== Work request ==
From the top of the records below, return each line exactly, ending with the line that contains "Task: Select the 可选插件 tab".
::::::
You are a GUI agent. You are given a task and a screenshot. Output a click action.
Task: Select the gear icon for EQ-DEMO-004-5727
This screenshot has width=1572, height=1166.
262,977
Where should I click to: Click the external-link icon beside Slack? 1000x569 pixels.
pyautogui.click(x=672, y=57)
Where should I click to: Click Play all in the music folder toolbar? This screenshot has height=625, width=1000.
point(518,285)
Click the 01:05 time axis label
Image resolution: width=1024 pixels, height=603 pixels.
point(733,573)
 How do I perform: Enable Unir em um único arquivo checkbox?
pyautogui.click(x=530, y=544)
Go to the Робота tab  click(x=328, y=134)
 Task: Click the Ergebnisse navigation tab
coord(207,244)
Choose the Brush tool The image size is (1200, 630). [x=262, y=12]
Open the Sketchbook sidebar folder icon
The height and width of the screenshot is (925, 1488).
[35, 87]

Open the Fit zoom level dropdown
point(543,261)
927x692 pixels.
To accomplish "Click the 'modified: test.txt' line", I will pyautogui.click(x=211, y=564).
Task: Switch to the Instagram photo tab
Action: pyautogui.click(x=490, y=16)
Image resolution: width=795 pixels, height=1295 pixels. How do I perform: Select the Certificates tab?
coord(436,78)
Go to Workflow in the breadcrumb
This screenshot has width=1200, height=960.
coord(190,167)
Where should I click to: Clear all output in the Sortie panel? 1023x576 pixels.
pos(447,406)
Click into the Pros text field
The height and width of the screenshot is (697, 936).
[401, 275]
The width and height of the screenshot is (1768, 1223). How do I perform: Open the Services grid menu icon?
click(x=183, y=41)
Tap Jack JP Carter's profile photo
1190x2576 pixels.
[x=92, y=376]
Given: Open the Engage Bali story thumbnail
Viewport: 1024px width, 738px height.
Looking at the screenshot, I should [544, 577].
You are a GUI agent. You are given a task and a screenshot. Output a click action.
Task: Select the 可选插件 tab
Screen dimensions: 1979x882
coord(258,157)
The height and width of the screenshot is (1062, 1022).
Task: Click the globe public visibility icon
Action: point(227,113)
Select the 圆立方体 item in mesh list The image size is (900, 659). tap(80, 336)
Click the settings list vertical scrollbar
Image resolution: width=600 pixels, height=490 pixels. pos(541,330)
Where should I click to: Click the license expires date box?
::::::
== Response area ==
You are a GUI agent. You are given a task and a screenshot. Output a click action.
Task: Select the gear icon for EQ-DEMO-004-5727
This screenshot has width=1572, height=1166.
262,977
Where should I click to: Click the external-link icon beside Slack? 1000x569 pixels.
pyautogui.click(x=672, y=57)
Where should I click to: Click Play all in the music folder toolbar? This screenshot has height=625, width=1000.
point(518,285)
Click the 01:05 time axis label
Image resolution: width=1024 pixels, height=603 pixels.
point(733,573)
 How do I perform: Enable Unir em um único arquivo checkbox?
pyautogui.click(x=530, y=544)
Go to the Робота tab  click(x=328, y=134)
 Task: Click the Ergebnisse navigation tab
coord(207,244)
Choose the Brush tool The image size is (1200, 630). [x=262, y=12]
Open the Sketchbook sidebar folder icon
The height and width of the screenshot is (925, 1488).
[35, 87]

Open the Fit zoom level dropdown
point(543,261)
927x692 pixels.
To accomplish "Click the 'modified: test.txt' line", I will pyautogui.click(x=211, y=564).
Task: Switch to the Instagram photo tab
Action: pyautogui.click(x=490, y=16)
Image resolution: width=795 pixels, height=1295 pixels. How do I perform: Select the Certificates tab?
coord(436,78)
Go to Workflow in the breadcrumb
This screenshot has width=1200, height=960.
coord(190,167)
Where should I click to: Clear all output in the Sortie panel? 1023x576 pixels.
pos(447,406)
Click into the Pros text field
The height and width of the screenshot is (697, 936).
[401, 275]
The width and height of the screenshot is (1768, 1223). How do I perform: Open the Services grid menu icon?
click(x=183, y=41)
Tap Jack JP Carter's profile photo
1190x2576 pixels.
[x=92, y=376]
Given: Open the Engage Bali story thumbnail
Viewport: 1024px width, 738px height.
Looking at the screenshot, I should [544, 577].
You are a GUI agent. You are given a task and a screenshot. Output a click action.
Task: Select the 可选插件 tab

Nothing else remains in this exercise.